• [Task requirements] What is needed is a word-for-word copy of the listing below, without pictures.

• [Exercise material]
☆ ☆ ☆
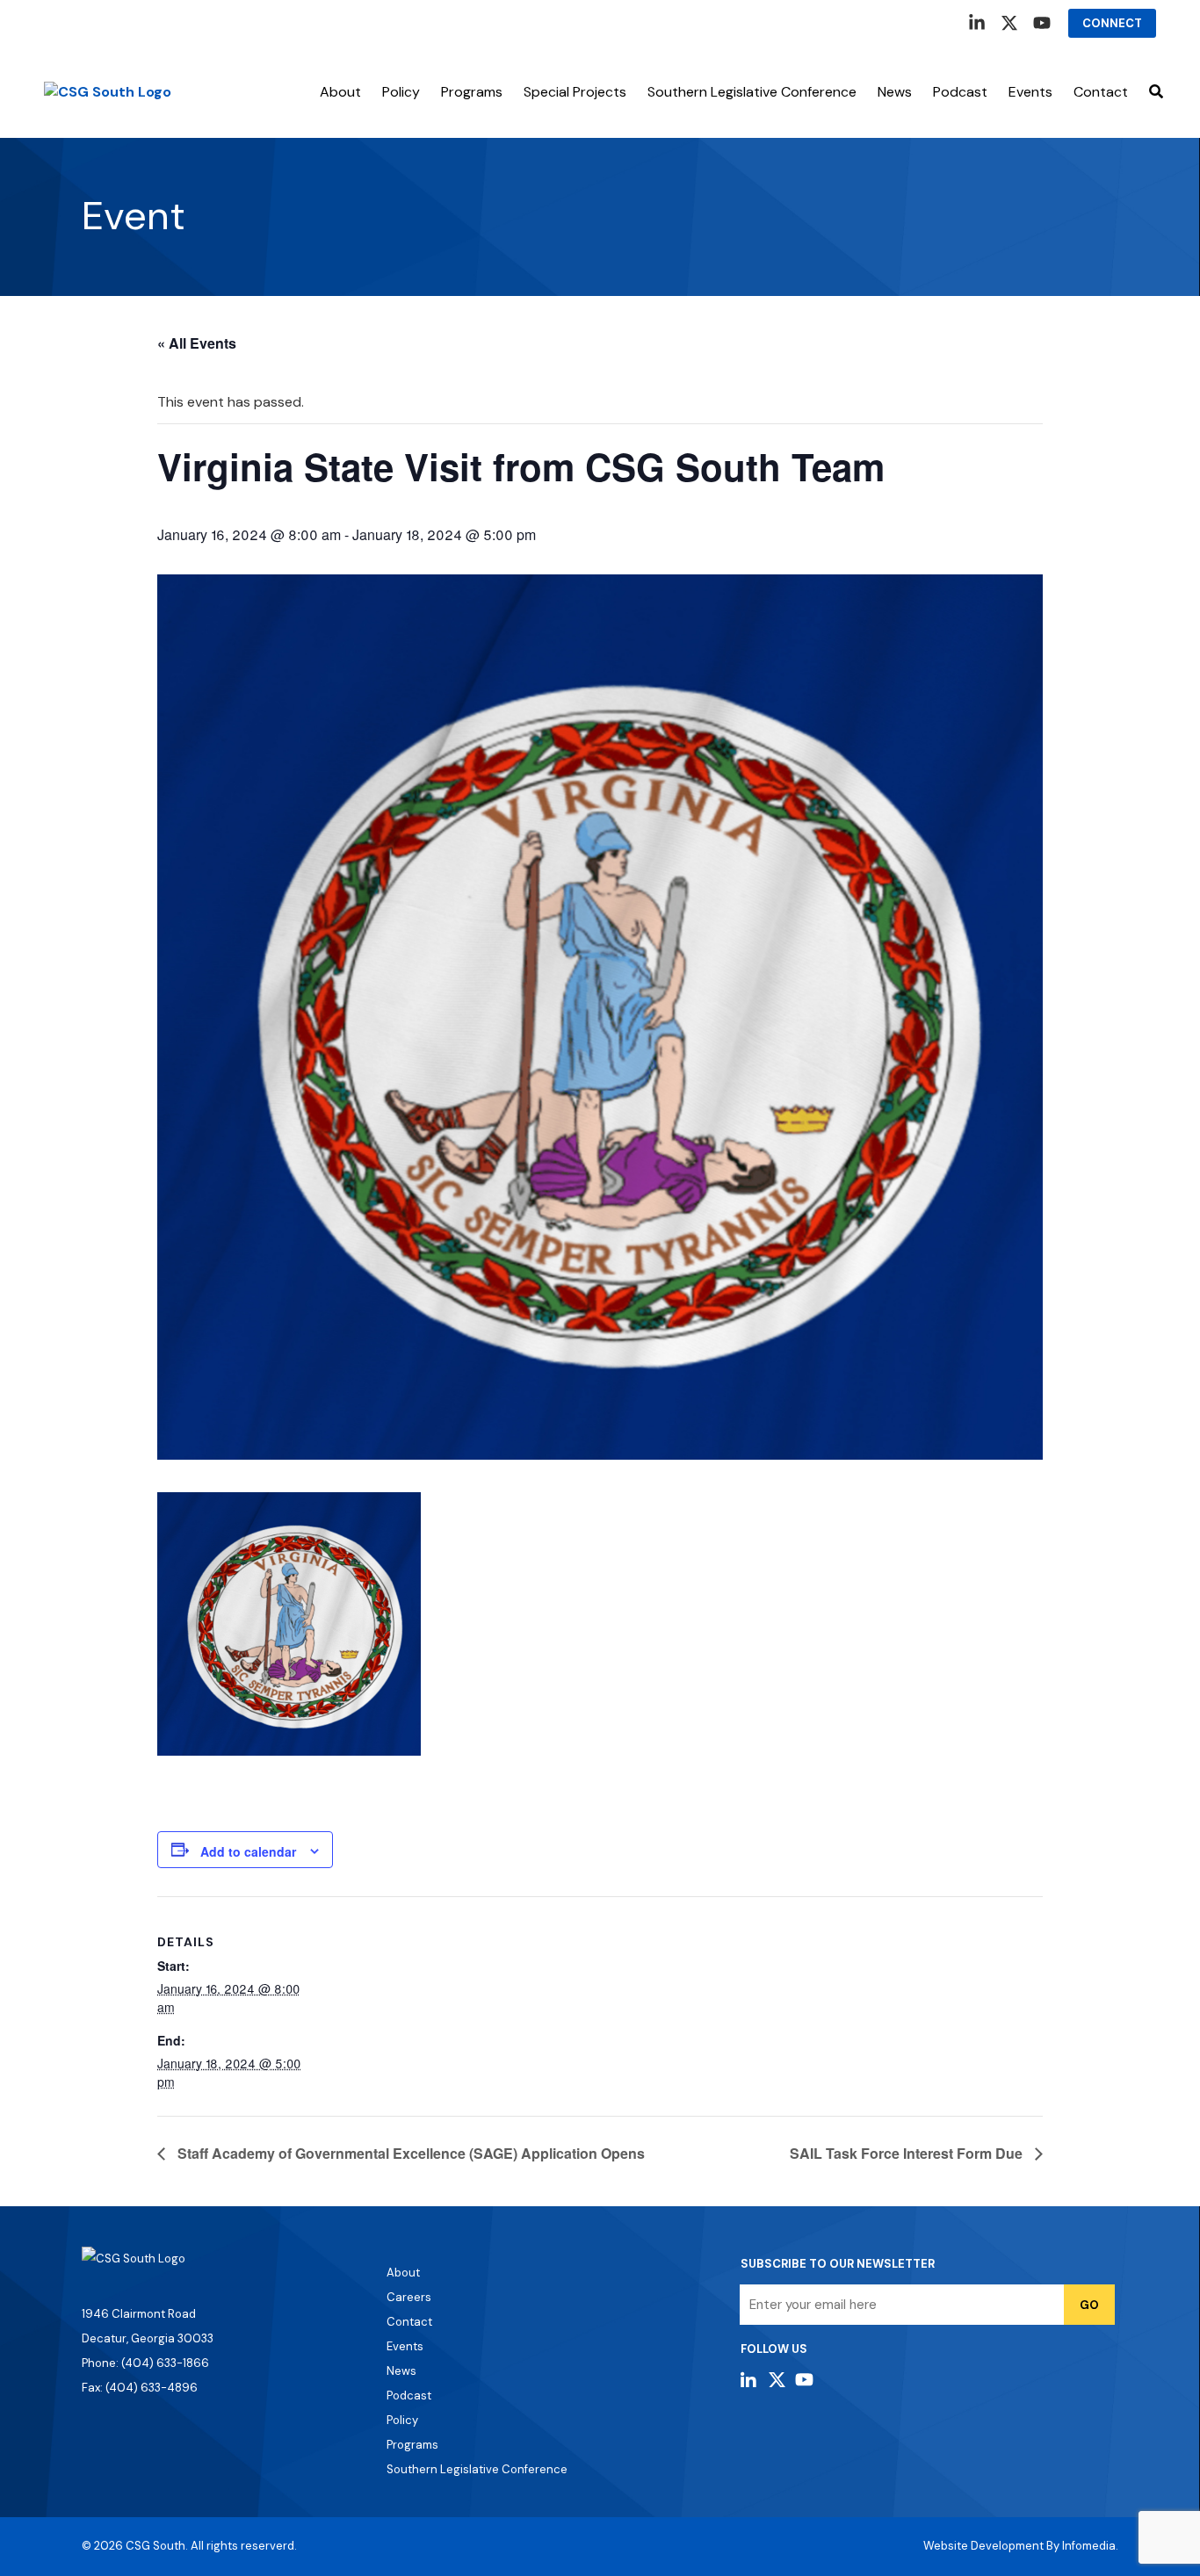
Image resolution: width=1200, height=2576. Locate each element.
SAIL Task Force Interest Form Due (908, 2153)
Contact (1100, 92)
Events (405, 2346)
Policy (401, 92)
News (895, 92)
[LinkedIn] (977, 23)
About (340, 92)
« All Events (196, 343)
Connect (1112, 23)
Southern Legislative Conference (752, 92)
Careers (409, 2297)
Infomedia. (1090, 2545)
☆ ☆ ☆
• [Written solution]
Image resolution: width=1200, height=2576. Locate each element.
SAIL Task Force Interest Form Due (908, 2153)
Contact (1100, 92)
Events (405, 2346)
Policy (401, 92)
News (895, 92)
[LinkedIn] (977, 23)
About (340, 92)
« All Events (196, 343)
Connect (1112, 23)
Southern Legislative Conference (752, 92)
Careers (409, 2297)
Infomedia. (1090, 2545)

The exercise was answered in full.